Speaker
Description
We investigate the joint mass-redshift evolution of the binary black-hole merger rate in the latest Gravitational-Wave Transient Catalog, GWTC-4.0. We present and apply a novel non-parametric framework for modeling multi-dimensional, correlated distributions based on Delaunay triangulation. Crucially, the complexity of the model -- namely, the number, positions, and weights of triangulation nodes -- is inferred directly from the data, resulting in a highly efficient approach that requires about one to two orders of magnitude fewer parameters and significantly less calibration than current state-of-the-art methods.
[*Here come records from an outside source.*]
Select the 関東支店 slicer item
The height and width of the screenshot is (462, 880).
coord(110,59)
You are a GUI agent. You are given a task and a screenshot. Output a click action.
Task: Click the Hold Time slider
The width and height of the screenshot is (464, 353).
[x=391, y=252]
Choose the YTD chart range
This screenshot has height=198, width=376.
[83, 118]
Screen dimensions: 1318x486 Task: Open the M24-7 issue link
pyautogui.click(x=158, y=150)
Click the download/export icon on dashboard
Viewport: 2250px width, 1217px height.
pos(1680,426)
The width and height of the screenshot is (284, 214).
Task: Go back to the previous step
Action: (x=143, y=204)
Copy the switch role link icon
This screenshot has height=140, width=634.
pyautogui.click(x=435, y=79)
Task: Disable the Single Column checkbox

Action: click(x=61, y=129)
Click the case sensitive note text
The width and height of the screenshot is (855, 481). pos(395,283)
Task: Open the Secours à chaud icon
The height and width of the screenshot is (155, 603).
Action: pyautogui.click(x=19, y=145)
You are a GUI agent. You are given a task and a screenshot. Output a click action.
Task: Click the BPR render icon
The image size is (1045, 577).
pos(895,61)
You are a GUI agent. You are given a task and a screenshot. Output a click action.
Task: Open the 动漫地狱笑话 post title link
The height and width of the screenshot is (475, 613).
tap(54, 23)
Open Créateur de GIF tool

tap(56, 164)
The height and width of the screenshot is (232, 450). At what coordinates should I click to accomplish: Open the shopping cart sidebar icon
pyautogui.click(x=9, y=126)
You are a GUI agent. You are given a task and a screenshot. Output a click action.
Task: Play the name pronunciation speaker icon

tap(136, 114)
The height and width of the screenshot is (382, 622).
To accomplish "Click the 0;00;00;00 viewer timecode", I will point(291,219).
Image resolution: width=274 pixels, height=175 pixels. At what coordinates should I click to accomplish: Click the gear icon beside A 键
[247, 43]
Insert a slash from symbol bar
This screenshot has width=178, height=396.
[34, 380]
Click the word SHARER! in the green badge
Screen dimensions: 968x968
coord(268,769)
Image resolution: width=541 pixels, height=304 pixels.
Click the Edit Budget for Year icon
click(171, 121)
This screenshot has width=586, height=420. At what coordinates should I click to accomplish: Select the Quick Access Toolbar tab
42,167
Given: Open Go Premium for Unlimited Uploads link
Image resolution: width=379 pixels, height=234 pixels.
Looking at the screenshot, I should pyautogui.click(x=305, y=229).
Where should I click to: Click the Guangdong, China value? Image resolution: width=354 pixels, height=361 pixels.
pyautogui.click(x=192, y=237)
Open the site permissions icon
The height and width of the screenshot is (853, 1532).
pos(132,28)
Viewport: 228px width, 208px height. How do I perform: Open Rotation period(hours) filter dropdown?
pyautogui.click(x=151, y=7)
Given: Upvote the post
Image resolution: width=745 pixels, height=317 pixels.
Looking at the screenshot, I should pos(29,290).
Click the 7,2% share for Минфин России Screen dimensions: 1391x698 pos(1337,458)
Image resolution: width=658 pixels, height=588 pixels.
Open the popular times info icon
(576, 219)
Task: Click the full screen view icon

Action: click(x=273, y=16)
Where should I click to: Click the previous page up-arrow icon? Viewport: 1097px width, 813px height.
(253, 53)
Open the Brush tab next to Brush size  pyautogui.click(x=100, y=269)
We find no evidence for a peak at Mtot∼70M⊙ at low redshifts (z∼0.2), where it would correspond to the m1∼35M⊙ feature reported in redshift-independent mass spectrum analyses, and we infer an increased merger rate at high redshifts (z∼1) around those masses, compatible with such a peak. When related to the time-delay distribution from progenitor formation to binary black-hole merger, our results suggest that sources contributing to the m1∼35M⊙ feature follow a steeper (shallower) time-delay distribution at high (low) redshifts. This hints at contributions from different formation channels -- for example dense environments and isolated binary evolution, respectively -- although firm identification of specific formation pathways will require further observations and analyses.